研究人员采用定点诱变构建10种HPPD错义变体，在E. coli与HEK293T细胞中通过全细胞比色法测定酶活性，Western blot与RT-PCR分析蛋白与mRNA表达水平。纯化重组蛋白后，利用圆二色谱(CD)、差示扫描荧光法(DSF)评估热稳定性，等温滴定量热法(ITC)检测底物结合亲和力，氧电极法与高效液相色谱(HPLC)测定催化活性及产物生成。结合分子动力学(MD)模拟与量子力学/分子力学(QM/MM)计算，揭示突变对活性中心构象与催化反应路径的影响。

生物信息学工具预测V212M、N241S与A268V对功能与稳定性均具显著不利影响，而其余变体预测结果存在分歧。全细胞色素测定显示所有变体活性均显著低于野生型，其中G154S、Y160C、I267F几乎无活性。Western blot证实上述三个变体在E. coli与HEK293T中均无可溶性蛋白表达，而A33T、A268V、I335M表达量显著降低。

除I335M外，其余可溶变体均获得纯化。CD光谱显示二级结构未受突变显著影响。比活性测定表明A33T、V212M、I335M催化效率下降，N241S虽氧消耗增加但HG生成大幅减少。稳态动力学显示V212M的K_m显著降低，V340L的K_m升高，N241S的k_cat/K_m最高。
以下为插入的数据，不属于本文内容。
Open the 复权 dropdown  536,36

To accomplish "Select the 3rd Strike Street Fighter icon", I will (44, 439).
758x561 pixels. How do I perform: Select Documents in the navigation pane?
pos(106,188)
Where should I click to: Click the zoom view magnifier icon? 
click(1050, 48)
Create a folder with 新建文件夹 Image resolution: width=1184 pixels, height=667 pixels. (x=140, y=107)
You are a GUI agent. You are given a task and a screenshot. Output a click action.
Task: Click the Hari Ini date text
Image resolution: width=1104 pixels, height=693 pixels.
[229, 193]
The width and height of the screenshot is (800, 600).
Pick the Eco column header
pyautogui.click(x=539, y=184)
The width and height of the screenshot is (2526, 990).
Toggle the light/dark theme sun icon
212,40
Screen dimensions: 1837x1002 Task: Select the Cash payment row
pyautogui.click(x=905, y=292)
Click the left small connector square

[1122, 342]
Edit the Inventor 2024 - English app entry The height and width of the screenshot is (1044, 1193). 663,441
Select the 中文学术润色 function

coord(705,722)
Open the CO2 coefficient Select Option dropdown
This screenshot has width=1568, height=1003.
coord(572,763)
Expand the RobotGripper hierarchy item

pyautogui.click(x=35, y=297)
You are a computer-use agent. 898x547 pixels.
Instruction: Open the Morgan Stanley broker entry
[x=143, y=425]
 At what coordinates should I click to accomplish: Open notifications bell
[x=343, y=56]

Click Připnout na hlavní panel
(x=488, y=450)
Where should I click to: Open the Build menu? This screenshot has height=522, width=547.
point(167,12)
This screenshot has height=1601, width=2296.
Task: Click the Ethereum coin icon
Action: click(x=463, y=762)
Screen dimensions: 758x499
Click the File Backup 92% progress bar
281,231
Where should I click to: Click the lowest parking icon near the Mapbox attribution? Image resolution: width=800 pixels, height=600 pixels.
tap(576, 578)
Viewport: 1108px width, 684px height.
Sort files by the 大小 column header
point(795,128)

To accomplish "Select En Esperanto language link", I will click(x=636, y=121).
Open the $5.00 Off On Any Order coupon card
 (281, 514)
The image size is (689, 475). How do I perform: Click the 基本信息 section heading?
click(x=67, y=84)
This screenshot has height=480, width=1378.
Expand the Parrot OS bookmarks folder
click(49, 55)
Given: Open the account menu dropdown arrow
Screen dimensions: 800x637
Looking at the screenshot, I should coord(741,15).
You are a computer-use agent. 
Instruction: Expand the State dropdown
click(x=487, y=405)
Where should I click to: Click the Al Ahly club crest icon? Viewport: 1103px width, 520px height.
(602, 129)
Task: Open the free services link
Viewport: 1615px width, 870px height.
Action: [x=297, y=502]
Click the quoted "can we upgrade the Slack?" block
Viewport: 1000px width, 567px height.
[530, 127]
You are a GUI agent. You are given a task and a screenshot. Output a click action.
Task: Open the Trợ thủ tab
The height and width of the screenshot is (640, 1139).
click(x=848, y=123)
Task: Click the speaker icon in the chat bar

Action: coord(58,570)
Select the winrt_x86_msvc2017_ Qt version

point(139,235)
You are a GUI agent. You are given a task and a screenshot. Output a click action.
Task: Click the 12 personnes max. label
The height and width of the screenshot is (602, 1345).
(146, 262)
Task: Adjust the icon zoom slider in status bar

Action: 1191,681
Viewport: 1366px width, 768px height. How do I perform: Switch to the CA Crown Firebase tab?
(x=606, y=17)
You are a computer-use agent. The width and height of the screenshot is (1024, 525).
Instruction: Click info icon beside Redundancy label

HPLC与质谱(MS)鉴定N241S产生氧杂环庚酮中间体，可与半胱氨酸发生迈克尔加成形成霍金斯加合物。ITC结果显示A268V完全丧失底物结合能力，V340L结合亲和力下降约2倍。

热变性实验显示A33T、V212M、A268V的熔解温度(T_m)显著下降。MD与QM/MM模拟表明，N241S改变HPP结合取向，导致解偶联反应；A268V扰动金属结合基序构象；V340L影响活性位点入口区域。

研究表明，位于结构域界面或金属结合基序的突变（如G154S、Y160C、I267F、A268V）通过破坏蛋白折叠导致可溶性表达缺失，进而引发III型酪氨酸血症。A33T、V212M、I335M虽保留部分活性，但因结构稳定性下降与催化效率降低致病。N241S通过独特底物结合模式引发解偶联反应，产生氧杂环庚酮中间体，为霍金斯尿症的发病机制提供了直接分子证据。V340L则主要影响底物进入活性位点的效率。该研究系统阐明了HPD错义突变通过多重分子机制导致酶功能缺陷的规律，提示针对蛋白稳定性的药物重定位或药理学伴侣策略可能成为潜在治疗手段。